Was wondering if anyone is from Japan or has anyone been there and can tell me about the culture especially how they view fat people....Id appricate any input..


----------



## Jon Blaze (Dec 6, 2009)

I'm going to be perfectly honest.
I lived in Honshu for 1/2 year and Okinawa for four years. Even though I developed my preferences starting there, Japan doesn't have a very nice attitude towards fat people, and tend to think of it as freakish and or weird. There is an underground fat admiration community, but it's almost entirely fetishistic (And I mean that in the way it's treated).

But there's never a complete picture. There's probably some parts that will accept you, and as a tangent the general treatment I was given as an American was exceptional.


----------



## Wild Zero (Dec 6, 2009)

Jon Blaze said:


> I lived in Honshu for 1/2 year and Okinawa for four years.

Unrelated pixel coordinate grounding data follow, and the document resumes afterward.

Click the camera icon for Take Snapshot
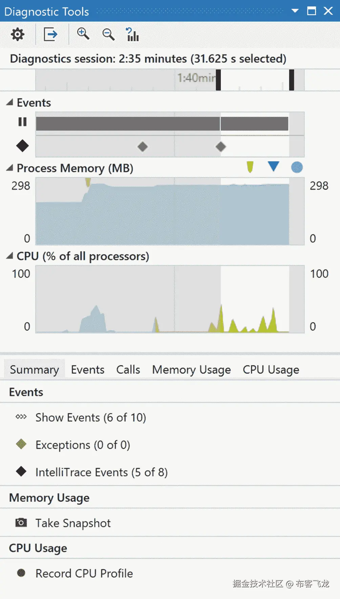point(21,523)
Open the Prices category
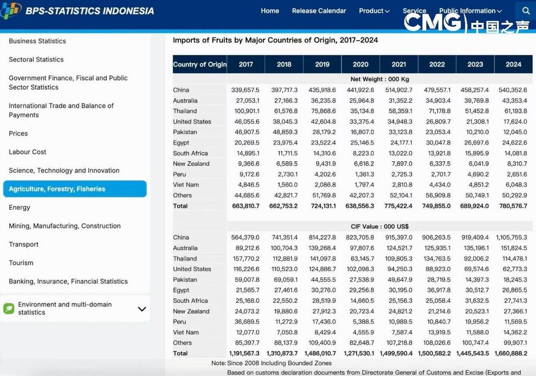 [18, 133]
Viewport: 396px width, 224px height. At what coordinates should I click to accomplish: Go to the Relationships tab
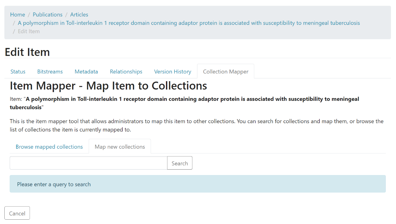pos(126,72)
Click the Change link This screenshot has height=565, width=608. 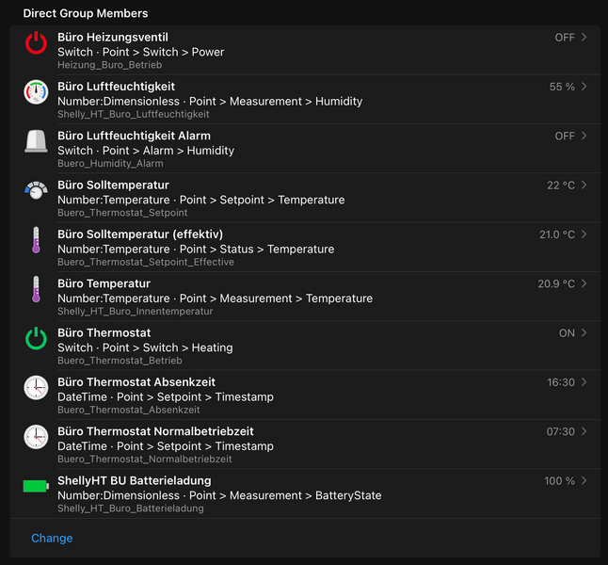point(52,539)
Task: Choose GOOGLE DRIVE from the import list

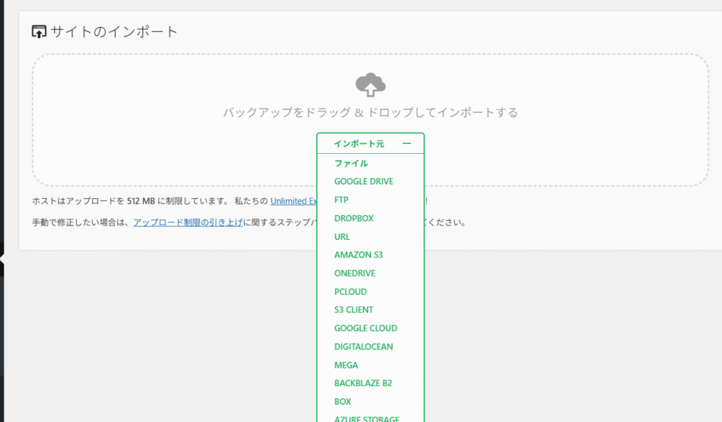Action: tap(364, 181)
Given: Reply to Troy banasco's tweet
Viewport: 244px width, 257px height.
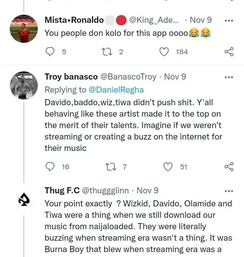Looking at the screenshot, I should pyautogui.click(x=50, y=166).
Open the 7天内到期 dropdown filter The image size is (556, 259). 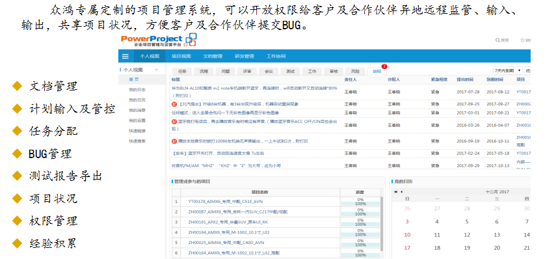click(508, 70)
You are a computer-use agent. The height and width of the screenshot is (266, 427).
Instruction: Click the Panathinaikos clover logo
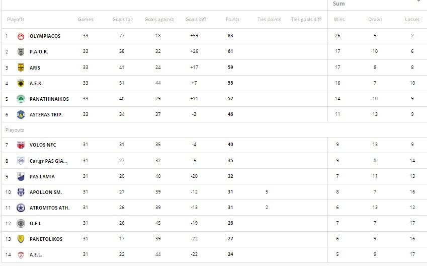21,99
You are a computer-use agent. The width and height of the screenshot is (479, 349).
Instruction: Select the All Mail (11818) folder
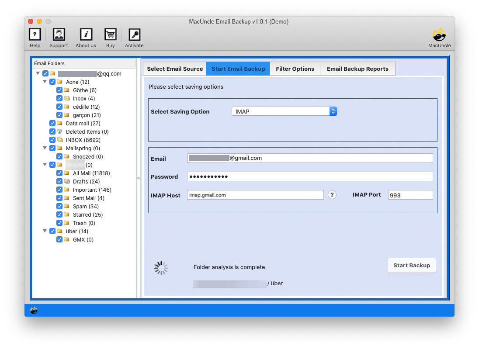pyautogui.click(x=91, y=173)
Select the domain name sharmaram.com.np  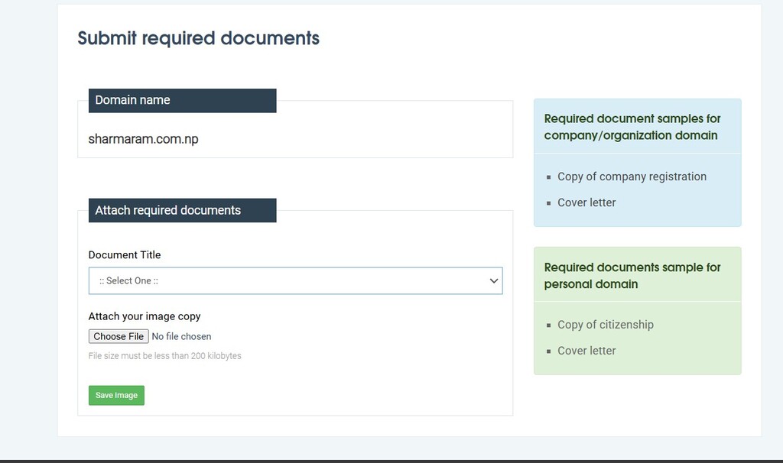click(x=144, y=139)
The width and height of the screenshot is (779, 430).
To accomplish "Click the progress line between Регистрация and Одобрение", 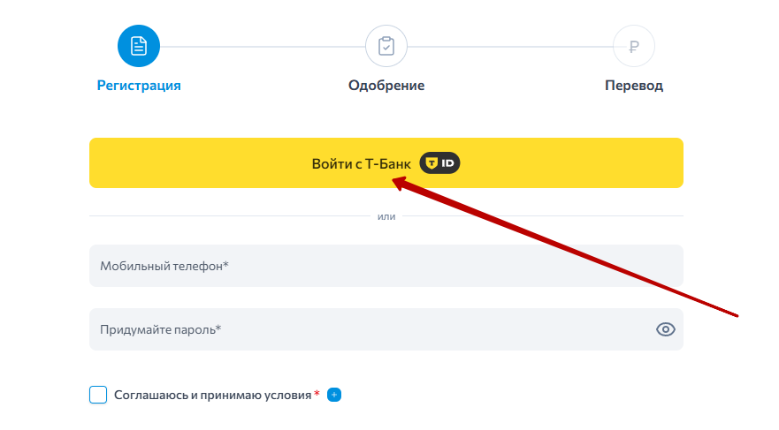I will [263, 46].
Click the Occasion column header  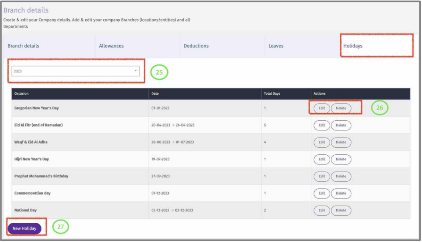point(21,94)
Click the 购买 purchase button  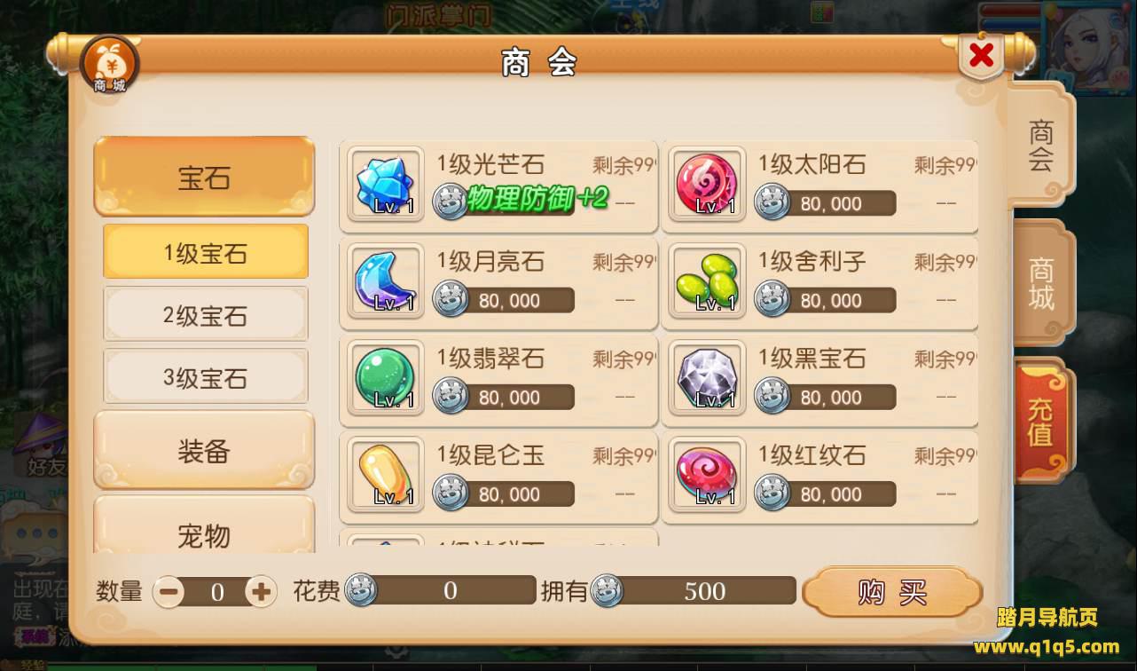(892, 592)
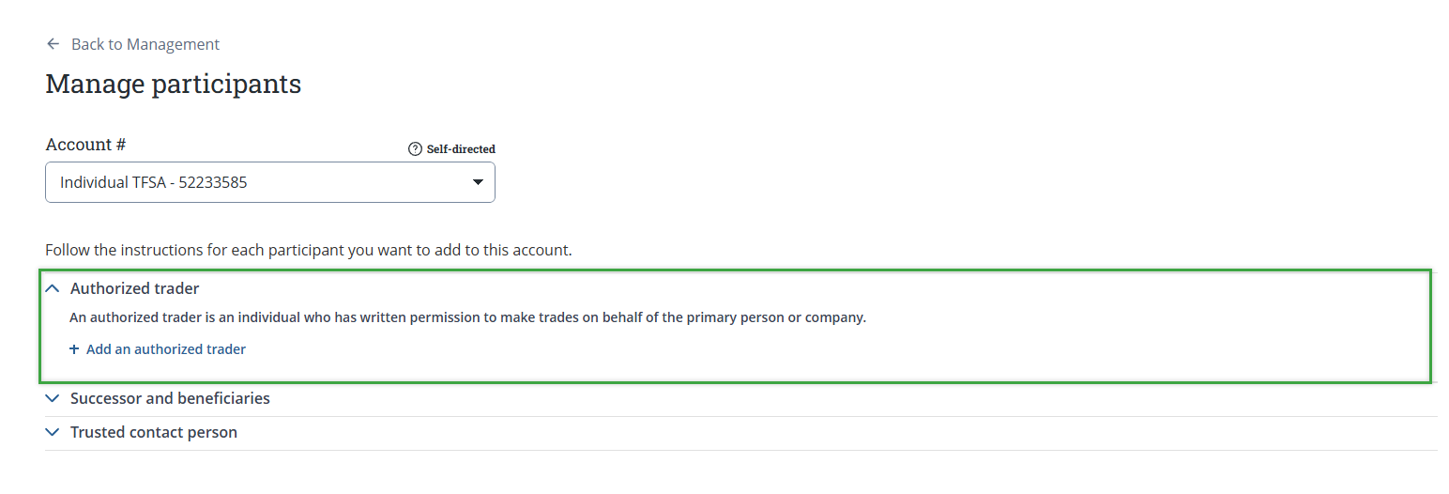Click the Authorized trader section title
The width and height of the screenshot is (1449, 494).
click(x=134, y=289)
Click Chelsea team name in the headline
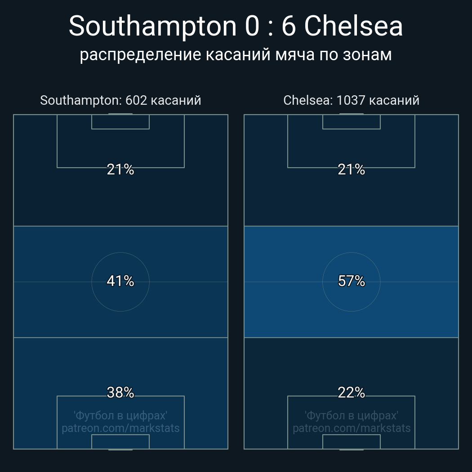Screen dimensions: 472x472 click(353, 27)
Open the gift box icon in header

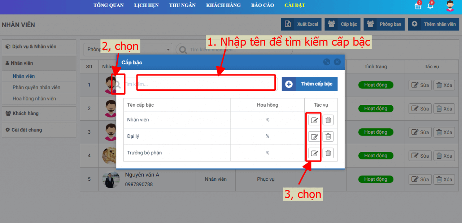click(x=418, y=6)
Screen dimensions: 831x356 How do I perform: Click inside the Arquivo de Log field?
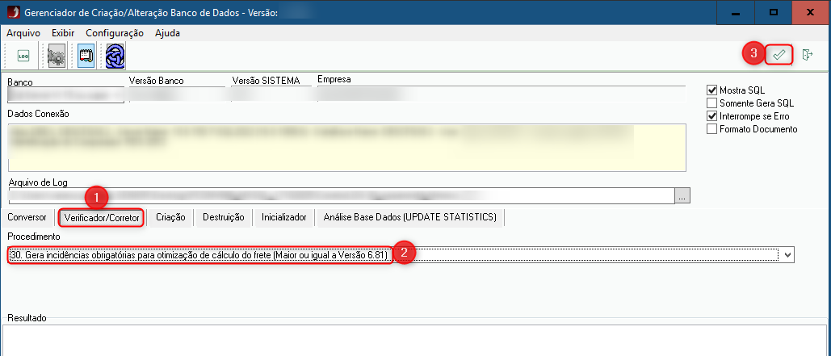(339, 196)
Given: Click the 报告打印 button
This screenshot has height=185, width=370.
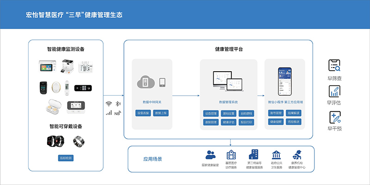Looking at the screenshot, I should [246, 122].
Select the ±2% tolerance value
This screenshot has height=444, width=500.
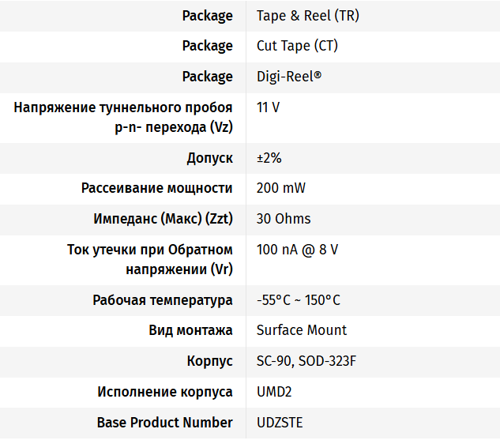point(269,158)
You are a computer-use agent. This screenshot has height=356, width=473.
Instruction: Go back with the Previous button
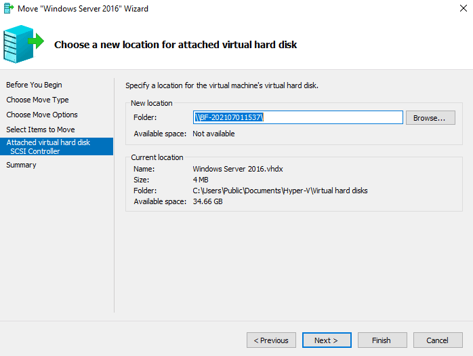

Did you live on Kadena? (curious because a friend grew up there)


----------



## Jon Blaze (Dec 6, 2009)

Wild Zero said:


> Did you live on Kadena? (curious because a friend grew up there)



I lived on Camp Lester. It was a few miles form Kadena.


----------



## IrishBard (Dec 6, 2009)

I have to say that the japanese are particularly ham-handed when it comes to handling size acceptance.

per example

in a manga I recieved from a friend called Girls Saurus/DX, there is an FA character. before you cheer, I just want to say that I hated it. all the fat girls portrayed are hideous and bitchy, with only 1 or two who are acutally nice, and the FA character is in love with the girls fat and not them personally. not only that, but he regularly gets beaten up for being who he is.

Manga as a whole has a habit of beating up perverts, which is fine and fun. but to beat someone up for what they like is low, even if it's done for comedy. the series is a waste of time to just be semi-hentai rubbish and being a double barreled insult to all FA's.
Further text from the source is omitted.